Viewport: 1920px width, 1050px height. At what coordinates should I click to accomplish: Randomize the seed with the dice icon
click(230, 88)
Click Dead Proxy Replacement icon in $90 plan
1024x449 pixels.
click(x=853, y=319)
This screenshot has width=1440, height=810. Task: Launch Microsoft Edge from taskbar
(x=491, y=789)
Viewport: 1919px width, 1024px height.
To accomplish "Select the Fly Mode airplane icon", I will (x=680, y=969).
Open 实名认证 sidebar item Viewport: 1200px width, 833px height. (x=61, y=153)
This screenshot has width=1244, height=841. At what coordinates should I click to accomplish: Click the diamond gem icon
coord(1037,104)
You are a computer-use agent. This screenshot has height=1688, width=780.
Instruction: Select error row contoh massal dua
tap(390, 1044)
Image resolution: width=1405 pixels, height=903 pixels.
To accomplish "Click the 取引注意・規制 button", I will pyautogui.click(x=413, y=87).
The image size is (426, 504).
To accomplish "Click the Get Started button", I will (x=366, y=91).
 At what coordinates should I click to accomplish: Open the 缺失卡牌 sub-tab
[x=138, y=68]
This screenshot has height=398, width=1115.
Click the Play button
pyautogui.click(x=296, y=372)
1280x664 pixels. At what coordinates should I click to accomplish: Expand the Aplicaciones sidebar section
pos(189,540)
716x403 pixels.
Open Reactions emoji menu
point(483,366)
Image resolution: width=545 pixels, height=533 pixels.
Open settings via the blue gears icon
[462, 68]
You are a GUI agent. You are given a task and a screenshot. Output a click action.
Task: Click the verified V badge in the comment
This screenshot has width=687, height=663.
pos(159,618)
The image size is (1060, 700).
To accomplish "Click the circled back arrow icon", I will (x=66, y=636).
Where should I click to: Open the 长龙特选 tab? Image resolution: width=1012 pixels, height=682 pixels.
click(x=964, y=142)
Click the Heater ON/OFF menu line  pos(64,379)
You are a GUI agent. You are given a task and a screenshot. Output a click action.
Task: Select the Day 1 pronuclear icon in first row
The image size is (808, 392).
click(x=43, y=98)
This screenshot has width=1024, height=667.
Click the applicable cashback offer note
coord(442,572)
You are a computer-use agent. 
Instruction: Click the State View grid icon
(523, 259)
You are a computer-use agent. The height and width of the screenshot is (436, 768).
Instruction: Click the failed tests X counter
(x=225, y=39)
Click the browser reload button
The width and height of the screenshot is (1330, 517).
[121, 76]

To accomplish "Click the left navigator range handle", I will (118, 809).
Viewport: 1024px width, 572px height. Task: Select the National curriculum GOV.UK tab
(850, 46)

**ASSIGNED TASK:** Find "The image size is (808, 392)." in the material above; set down exactly the line holding it and every line after it, through the last, and no others.

**EXERCISE RESULT:**
The image size is (808, 392).
click(x=43, y=98)
This screenshot has width=1024, height=667.
Click the applicable cashback offer note
coord(442,572)
You are a computer-use agent. 
Instruction: Click the State View grid icon
(523, 259)
You are a computer-use agent. The height and width of the screenshot is (436, 768).
Instruction: Click the failed tests X counter
(x=225, y=39)
Click the browser reload button
The width and height of the screenshot is (1330, 517).
[121, 76]

To accomplish "Click the left navigator range handle", I will (118, 809).
Viewport: 1024px width, 572px height. Task: Select the National curriculum GOV.UK tab
(850, 46)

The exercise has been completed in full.